Я медленно приближался, тихо напевая свою песню. Воробей не казался испуганным; он смотрел прямо на меня, склонив набок головку и взъерошив крылья. Это позволило мне поднять куртку за вешалку и донести до двери, пока она цеплялась. Когда я добрался туда, он слетел с вешалки и захлопал по комнате, наконец снова приземлившись на пол перед записывающим оборудованием. Оно не хотело уходить. Что с ним не так?

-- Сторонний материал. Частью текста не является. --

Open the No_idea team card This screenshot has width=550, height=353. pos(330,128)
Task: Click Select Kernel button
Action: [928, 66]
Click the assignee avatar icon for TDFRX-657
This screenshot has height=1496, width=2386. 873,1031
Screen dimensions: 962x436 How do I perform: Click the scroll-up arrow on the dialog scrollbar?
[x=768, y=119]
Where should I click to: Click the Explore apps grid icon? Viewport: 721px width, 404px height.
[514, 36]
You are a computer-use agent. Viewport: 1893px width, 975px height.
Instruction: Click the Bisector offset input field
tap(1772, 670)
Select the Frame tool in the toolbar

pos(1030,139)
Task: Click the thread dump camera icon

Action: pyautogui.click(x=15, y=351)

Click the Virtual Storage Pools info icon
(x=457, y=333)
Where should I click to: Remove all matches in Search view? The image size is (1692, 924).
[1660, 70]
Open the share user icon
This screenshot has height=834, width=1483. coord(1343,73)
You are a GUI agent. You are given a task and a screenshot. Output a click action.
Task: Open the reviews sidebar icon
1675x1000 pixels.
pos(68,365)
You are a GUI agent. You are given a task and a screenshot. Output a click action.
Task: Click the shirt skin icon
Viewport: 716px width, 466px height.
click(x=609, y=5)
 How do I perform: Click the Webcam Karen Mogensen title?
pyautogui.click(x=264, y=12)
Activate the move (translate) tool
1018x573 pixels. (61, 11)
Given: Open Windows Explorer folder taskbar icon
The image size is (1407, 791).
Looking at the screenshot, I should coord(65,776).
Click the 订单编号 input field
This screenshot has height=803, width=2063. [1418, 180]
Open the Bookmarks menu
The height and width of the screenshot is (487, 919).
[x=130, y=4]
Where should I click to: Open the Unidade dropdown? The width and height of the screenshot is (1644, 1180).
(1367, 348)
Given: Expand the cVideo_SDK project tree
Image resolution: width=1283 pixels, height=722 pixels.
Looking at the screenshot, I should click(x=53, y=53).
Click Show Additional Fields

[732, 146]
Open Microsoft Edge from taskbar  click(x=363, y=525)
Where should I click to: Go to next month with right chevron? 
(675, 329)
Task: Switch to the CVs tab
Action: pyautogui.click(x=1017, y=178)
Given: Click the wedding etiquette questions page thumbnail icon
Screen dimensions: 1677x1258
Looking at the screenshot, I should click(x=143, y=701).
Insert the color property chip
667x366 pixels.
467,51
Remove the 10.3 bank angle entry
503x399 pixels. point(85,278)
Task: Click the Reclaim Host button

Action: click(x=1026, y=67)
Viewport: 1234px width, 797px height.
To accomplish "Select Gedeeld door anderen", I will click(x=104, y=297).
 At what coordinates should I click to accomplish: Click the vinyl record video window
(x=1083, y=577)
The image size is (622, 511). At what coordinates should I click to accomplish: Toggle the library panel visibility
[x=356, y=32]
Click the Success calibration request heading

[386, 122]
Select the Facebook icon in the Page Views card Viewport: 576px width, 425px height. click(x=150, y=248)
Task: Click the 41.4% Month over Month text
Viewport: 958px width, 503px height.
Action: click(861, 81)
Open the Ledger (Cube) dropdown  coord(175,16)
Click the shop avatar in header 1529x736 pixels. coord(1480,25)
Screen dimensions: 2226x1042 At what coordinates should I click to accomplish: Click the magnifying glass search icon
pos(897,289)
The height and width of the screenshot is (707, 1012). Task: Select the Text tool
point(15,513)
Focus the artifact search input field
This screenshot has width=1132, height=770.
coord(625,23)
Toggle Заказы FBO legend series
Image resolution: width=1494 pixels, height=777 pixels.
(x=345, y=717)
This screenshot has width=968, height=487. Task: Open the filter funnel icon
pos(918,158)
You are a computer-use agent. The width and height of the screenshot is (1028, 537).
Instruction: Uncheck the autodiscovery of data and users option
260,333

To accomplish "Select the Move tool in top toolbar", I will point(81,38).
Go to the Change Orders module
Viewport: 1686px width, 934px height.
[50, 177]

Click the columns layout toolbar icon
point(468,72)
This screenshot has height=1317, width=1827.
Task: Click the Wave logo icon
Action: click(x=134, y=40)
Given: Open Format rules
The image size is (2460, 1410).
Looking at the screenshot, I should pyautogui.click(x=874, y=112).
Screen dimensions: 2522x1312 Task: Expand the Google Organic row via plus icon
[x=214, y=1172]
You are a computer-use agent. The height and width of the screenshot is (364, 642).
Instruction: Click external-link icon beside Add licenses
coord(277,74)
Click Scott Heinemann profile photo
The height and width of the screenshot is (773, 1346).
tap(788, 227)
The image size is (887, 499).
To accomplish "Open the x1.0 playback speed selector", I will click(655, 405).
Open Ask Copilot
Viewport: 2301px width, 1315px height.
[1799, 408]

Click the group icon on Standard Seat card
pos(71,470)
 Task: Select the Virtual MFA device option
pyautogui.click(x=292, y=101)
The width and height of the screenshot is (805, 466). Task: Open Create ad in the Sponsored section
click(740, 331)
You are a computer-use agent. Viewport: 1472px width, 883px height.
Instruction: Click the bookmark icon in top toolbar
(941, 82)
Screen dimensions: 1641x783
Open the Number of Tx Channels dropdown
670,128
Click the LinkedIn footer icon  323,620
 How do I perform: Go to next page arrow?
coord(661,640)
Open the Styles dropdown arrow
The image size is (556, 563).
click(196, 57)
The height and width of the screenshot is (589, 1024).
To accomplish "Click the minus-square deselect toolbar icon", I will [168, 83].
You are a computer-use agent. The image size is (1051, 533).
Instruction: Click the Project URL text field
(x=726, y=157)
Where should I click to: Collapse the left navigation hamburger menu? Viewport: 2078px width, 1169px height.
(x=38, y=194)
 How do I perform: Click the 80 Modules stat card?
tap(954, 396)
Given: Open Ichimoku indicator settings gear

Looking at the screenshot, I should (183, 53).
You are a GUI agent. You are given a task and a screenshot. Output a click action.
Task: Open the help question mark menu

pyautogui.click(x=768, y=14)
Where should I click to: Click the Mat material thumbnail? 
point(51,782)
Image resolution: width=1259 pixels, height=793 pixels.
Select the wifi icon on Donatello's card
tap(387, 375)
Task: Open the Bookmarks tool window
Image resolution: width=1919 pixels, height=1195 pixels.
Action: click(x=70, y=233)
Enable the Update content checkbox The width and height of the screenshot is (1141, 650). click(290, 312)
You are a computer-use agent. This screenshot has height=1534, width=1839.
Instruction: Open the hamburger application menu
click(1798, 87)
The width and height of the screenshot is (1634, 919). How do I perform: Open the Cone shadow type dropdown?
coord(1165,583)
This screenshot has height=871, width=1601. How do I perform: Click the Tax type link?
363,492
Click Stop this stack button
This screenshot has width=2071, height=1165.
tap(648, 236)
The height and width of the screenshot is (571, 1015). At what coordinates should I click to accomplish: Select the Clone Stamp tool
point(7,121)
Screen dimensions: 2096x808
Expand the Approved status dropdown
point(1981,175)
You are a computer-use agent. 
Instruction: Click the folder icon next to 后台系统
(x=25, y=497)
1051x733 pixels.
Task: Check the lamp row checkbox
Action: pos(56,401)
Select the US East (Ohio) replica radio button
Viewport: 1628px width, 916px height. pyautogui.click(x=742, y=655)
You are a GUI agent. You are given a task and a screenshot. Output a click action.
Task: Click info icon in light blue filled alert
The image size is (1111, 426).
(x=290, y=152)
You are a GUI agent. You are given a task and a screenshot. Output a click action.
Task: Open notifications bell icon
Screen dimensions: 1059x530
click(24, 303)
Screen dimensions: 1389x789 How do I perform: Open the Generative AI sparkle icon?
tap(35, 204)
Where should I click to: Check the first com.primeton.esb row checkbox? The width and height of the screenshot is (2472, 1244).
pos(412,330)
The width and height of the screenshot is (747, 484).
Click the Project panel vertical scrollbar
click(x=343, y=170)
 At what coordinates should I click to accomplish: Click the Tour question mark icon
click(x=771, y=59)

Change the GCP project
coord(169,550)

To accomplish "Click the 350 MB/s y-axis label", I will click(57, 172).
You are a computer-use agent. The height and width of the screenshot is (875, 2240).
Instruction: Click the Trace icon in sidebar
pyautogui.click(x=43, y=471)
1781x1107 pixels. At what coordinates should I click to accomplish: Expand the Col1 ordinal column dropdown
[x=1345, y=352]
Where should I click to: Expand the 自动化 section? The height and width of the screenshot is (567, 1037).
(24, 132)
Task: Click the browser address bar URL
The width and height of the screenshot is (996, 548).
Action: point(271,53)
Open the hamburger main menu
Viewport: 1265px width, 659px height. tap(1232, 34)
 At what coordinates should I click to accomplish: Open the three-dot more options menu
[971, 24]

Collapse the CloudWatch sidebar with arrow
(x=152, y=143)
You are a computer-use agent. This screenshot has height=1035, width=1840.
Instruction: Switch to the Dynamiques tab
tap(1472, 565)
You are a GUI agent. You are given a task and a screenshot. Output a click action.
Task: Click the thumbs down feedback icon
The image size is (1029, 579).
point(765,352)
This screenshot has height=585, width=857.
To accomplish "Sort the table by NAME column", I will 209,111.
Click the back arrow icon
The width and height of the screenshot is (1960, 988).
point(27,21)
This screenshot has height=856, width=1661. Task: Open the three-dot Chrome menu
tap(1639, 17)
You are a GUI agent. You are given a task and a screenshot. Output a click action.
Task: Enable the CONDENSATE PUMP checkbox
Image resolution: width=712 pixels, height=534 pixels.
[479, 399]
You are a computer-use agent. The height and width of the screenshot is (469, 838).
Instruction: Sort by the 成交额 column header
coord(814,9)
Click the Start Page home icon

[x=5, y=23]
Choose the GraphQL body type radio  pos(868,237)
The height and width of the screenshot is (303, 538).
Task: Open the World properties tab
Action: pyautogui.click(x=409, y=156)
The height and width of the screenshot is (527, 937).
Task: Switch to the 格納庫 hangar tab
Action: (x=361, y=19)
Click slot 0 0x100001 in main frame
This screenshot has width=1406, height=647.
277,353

Если я не вытащу эту птицу наружу, она погибнет. Я взял метлу и осторожно ткнул ею; птица улетела. Еще один толчок, и он отлетел еще на несколько дюймов. Медленно, осторожно я провел маленькую птичку через комнату, через дверь и по коридору к вершине лестницы. Тремя этажами ниже была открытая дверь на улицу. Но птица просто сидела и смотрела на меня. Я в последний раз ткнул в нее пальцем.
Взорвавшись, воробей пролетел через лестничную клетку и приземлился у подножия лестницы. Встряхнув перьями, птица наклонила голову в сторону улицы, а затем снова повернулась ко мне, задумавшись.
А потом он снова начал прыгать вверх по лестнице.
Один. Шаг. Вовремя.
Тогда я понял, что дни моего пьянства закончились.
Когда птица достигла первой площадки, дверь открылась — мой сосед, Рик. — Привет, ты дома, — сказал он. «Хочешь сделать запись сегодня вечером?» Вздрогнув, птица сделала воздушный пируэт, взмывая вверх, вниз и вылетая на солнце. Я был одновременно и рад, и огорчен тем, что она ушла, зная, что она принесла мне величайший дар, который только может получить человек: надежду.
Больше я ничего не слышал от Тома. Два года спустя я жил на другом конце города, смотрел в окно и считал свои благословения. Я ждал, когда курьер доставит партию моего первого компакт-диска. Демо заглавного трека «Bird in the House» выиграло грант, который позволил мне сделать запись. Продюсер, ставший впоследствии моим мужем, позвонил и сказал, что опаздывает на наш праздничный ужин.